Scott.Wilkinson at csiro.au
2007-Aug-08 04:42 UTC
[R] Define t-distribution using data, and ghyp package
Dear R users, I am fitting a t-distribution to some data, then selecting randomly from the distribution. I am using the brand new ghyp package, which seems designed to do this. Firstly is this approach appropriate or are their alternatives I should also consider? I have a small dataset and the hyperbolic distribution is also used when heavy tails are expected, but I understand the t-distribution is designed for understanding variance when data are limited. I have 2 questions specific to ghyp; as this package is new perhaps my limited knowledge is complemented by some teething issues: 1. How should I set argument nu in function fit.tuv()? It appears to be a starting value. The preliminary draft help file says "nu is defined as -2*lambda" but lambda is not defined.

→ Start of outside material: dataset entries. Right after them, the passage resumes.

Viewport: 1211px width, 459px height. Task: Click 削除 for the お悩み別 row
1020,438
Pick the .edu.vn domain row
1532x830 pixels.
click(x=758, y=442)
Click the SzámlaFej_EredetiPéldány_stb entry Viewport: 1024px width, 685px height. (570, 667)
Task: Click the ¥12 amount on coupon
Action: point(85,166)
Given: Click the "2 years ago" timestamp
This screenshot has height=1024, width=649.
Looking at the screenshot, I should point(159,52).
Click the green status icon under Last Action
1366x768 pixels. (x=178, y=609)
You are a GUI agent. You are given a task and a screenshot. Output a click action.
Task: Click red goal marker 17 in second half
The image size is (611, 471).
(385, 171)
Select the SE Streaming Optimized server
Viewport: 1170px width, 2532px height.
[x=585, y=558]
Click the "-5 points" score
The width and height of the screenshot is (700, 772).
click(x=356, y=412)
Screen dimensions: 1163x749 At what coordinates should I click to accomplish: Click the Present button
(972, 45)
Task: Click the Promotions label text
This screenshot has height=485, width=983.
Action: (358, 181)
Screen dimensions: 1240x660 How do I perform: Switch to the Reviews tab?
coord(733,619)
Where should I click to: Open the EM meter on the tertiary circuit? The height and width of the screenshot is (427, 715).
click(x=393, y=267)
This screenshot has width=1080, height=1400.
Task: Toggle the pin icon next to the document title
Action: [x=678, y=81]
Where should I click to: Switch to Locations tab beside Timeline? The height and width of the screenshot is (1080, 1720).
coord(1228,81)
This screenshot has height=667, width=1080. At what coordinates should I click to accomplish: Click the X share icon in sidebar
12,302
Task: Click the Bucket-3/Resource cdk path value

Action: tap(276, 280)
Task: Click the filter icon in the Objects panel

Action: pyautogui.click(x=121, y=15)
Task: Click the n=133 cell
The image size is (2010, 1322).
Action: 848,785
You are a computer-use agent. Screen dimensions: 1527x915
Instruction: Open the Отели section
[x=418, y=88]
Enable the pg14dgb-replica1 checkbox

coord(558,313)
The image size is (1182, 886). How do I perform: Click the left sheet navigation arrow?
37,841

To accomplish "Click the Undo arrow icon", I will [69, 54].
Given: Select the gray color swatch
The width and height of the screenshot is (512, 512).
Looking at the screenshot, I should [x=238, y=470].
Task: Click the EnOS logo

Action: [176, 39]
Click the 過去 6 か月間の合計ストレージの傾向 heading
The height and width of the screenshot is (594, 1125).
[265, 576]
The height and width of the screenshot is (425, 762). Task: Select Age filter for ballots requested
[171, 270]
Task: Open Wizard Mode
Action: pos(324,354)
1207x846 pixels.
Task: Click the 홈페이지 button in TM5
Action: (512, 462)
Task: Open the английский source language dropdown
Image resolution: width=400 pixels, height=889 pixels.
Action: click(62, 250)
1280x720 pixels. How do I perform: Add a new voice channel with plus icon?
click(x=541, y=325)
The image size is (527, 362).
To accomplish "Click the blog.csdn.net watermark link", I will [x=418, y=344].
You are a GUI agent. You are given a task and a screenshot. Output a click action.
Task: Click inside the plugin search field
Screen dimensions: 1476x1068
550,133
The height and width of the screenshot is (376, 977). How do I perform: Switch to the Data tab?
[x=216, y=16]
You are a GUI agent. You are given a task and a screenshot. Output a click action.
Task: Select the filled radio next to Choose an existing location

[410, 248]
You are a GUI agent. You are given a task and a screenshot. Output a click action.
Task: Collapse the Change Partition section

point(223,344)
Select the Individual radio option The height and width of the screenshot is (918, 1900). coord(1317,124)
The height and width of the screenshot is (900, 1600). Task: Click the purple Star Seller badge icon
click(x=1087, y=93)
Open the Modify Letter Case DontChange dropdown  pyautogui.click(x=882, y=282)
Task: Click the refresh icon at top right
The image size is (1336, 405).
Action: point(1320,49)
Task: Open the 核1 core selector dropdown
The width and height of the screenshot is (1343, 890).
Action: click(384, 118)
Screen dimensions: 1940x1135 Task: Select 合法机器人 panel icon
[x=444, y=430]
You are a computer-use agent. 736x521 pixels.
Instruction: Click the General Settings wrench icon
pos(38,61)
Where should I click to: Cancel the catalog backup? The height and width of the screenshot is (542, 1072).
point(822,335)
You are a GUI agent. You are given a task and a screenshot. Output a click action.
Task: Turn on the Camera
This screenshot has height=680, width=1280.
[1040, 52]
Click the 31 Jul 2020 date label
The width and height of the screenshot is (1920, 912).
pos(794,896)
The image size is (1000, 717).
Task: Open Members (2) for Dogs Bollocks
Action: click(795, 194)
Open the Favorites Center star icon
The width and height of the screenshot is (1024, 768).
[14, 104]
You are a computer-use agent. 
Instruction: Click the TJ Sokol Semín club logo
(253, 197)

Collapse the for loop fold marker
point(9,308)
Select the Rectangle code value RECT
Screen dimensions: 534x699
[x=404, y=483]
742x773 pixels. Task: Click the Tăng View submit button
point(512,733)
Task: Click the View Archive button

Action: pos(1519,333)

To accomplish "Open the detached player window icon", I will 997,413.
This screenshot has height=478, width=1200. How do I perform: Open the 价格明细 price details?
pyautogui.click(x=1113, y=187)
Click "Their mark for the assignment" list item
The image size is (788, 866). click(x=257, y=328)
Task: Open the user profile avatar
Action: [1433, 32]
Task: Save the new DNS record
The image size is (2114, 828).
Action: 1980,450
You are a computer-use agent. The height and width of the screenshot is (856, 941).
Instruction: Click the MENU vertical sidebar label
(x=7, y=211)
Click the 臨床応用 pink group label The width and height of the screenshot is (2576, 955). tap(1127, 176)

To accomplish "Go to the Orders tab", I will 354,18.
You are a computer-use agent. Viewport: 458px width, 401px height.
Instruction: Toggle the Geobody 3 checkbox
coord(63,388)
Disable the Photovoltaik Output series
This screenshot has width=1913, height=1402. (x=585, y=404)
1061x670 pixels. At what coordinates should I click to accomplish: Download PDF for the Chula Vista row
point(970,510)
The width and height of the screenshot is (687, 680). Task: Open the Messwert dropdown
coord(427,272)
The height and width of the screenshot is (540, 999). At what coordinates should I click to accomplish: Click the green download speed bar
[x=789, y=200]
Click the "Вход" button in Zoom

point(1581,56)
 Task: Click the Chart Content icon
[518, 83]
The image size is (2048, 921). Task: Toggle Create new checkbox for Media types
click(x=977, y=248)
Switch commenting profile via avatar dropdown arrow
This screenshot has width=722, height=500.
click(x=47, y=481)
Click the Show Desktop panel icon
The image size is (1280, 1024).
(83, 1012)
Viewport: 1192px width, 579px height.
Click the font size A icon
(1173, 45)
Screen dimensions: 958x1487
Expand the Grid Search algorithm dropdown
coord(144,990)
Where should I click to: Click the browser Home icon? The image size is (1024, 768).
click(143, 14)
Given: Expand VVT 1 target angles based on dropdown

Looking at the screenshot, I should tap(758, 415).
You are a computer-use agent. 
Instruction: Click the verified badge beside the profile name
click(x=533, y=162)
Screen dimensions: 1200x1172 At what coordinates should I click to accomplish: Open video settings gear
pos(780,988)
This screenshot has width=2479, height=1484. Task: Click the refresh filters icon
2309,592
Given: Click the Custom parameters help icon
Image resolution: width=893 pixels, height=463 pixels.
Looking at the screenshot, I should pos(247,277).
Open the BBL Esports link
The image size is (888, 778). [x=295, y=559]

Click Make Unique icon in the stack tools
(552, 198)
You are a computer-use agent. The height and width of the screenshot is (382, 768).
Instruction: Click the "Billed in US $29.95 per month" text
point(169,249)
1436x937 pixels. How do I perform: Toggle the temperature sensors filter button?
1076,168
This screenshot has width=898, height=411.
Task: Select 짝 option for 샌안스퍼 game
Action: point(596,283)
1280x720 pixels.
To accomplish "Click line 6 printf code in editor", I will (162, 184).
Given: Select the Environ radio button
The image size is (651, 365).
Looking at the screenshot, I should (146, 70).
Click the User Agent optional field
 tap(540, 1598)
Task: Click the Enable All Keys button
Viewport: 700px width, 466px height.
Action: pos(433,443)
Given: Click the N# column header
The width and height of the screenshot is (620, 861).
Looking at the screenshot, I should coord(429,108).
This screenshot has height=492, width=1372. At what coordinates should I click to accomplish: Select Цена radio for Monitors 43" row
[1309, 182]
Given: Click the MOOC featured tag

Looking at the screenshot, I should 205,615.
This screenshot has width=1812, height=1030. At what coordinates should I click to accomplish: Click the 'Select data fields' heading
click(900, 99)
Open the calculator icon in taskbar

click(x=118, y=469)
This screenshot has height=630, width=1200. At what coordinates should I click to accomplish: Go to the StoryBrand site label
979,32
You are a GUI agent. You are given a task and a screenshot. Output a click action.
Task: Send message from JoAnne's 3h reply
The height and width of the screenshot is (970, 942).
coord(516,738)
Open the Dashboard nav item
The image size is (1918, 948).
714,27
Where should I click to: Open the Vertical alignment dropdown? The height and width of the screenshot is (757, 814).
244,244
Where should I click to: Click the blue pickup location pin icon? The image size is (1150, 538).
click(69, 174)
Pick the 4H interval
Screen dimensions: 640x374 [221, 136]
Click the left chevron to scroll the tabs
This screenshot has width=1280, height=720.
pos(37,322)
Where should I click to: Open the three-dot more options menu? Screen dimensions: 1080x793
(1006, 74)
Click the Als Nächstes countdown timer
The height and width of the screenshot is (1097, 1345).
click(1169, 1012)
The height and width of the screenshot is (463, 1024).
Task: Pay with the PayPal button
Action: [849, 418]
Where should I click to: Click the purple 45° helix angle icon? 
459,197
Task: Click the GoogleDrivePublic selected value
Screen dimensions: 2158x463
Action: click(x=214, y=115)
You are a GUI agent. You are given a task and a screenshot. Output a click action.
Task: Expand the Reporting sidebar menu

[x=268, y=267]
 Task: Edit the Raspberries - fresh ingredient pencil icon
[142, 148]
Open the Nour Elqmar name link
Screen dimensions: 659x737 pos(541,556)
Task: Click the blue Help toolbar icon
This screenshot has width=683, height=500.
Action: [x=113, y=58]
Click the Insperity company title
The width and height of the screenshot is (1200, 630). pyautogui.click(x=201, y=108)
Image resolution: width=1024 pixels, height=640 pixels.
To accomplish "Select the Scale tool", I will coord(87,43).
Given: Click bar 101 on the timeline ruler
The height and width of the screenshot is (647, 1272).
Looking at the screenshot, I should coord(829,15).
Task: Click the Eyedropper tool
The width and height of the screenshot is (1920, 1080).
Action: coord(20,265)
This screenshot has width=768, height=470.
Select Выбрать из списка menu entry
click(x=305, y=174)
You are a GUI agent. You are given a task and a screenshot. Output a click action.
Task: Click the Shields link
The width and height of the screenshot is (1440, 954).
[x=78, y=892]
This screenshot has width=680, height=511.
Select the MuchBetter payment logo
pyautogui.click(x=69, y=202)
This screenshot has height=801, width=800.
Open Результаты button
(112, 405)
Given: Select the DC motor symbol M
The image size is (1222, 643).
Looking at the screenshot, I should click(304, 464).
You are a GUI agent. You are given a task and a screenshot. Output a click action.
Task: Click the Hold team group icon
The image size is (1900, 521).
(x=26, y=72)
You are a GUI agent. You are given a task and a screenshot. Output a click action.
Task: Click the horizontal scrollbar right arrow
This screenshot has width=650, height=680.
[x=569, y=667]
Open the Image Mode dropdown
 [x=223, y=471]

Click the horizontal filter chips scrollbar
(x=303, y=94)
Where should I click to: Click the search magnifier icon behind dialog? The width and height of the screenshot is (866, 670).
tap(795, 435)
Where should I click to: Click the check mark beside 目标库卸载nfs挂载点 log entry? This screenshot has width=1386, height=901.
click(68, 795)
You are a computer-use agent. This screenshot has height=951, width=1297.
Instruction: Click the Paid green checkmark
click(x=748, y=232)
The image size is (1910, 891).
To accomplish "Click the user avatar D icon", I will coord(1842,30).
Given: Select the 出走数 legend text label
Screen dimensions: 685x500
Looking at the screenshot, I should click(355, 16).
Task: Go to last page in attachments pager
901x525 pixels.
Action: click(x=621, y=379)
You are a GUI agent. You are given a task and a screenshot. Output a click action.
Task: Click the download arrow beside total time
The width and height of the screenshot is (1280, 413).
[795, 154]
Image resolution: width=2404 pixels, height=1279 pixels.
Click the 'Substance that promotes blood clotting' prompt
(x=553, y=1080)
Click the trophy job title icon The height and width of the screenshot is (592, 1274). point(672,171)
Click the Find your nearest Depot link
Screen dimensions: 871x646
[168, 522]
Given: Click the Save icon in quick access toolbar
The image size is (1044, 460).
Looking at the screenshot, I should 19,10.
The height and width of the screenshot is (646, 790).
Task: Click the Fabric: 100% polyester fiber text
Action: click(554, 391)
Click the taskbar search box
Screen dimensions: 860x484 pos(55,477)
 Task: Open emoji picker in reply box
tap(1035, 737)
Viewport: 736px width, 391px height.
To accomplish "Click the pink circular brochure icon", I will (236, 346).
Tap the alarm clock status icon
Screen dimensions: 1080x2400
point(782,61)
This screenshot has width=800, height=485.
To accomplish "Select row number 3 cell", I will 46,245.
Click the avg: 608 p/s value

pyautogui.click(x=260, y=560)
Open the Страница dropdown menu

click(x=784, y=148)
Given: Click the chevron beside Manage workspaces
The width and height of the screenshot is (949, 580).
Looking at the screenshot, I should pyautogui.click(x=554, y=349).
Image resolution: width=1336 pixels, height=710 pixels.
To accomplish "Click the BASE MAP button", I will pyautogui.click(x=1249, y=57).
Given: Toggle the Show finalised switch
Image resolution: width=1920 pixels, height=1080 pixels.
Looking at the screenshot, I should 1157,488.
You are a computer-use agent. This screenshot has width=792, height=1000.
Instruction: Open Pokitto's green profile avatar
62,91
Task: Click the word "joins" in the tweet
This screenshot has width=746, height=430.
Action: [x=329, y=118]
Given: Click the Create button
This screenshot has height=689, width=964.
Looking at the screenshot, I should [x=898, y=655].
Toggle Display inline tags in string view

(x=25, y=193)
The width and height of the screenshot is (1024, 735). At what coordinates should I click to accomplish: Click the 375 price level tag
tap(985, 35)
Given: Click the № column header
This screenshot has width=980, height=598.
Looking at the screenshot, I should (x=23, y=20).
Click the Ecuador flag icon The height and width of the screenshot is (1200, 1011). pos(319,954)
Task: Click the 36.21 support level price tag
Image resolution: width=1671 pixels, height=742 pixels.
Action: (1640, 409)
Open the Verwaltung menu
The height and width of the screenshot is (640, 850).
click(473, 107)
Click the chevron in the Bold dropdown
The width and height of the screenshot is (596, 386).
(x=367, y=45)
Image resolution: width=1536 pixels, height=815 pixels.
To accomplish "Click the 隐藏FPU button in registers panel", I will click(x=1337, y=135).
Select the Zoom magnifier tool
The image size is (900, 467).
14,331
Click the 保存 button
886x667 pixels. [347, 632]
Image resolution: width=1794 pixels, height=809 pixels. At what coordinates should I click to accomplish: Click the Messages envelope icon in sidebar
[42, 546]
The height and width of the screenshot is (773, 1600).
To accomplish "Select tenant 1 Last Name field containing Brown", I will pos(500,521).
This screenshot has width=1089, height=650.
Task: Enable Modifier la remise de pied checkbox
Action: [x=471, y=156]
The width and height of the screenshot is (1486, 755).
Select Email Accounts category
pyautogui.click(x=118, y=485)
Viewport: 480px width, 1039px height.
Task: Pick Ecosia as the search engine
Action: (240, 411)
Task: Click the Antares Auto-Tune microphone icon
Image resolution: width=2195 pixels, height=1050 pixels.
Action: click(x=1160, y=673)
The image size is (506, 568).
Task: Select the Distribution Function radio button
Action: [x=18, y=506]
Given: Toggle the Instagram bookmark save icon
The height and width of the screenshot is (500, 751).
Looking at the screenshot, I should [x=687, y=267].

Experimenting with Data1 below, nu=2.5 gives no error messages and hist() looks vaguely reasonable, although >Dist1 lists Converge=FALSE. Nu=2 gives "Error in FUN(newX[, i], ...) : If lambda < 0: chi must be > 0 and psi must be >= 0! lambda -1; chi = 0; psi = 0". Nu=3 gives "Warning message: NaNs produced in: sqrt(diag(hess)), and again >Dist1 gives Converge=FALSE, but also the resulting hist() is scrambled. Looking at Data2, again nu=2.5 gives no error messages, and >Dist2 lists Converge=TRUE. Interestingly, Dist2 lists nu=18.2927194, but if I set nu=18 in fit.tuv() I get "Warning message: NaNs produced in: sqrt(diag(hess))", and Converge=FALSE (!). 2. What is the significance/consequence of Converge=FALSE? How can I achieve Converge=TRUE apart from collecting more data? 3. In fit.tuv() I have experimented with setting argument symmetric=TRUE but why is the distribution always "Asymmetric Student-t"? Code: ************************ library(ghyp) Data1 <- c(37.07000, 46.94609, 38.19270, 41.98090, 36.45126, 45.25217, 39.07771, 39.35987) Dist1 <- fit.tuv(Data1, nu = 2.5, opt.pars = c(nu = T, mu = T, sigma T), symmetric = T) hist(Dist1, data = Data1, gaussian = T, log.hist = F, ylim = c(0,0.5), ghyp.col = 1, ghyp.lwd = 1, ghyp.lty = "solid", col = 1, nclass = 30) Data2 <- c(0.07, 2.68, 2.00, 0.27, 0.39, 1.17, 1.34, 4.34, 3.36, 3.61, 1.28) Dist2 <- fit.tuv(Data2, nu = 2.5, opt.pars = c(nu = T, mu = T, sigma T), symmetric = T) hist(Dist2, data = Data2, gaussian = T, log.hist = F, ylim = c(0,1), ghyp.col = 1, ghyp.lwd = 1, ghyp.lty = "solid", col = 1, nclass = 30) ************************ Thanks in advance, Scott.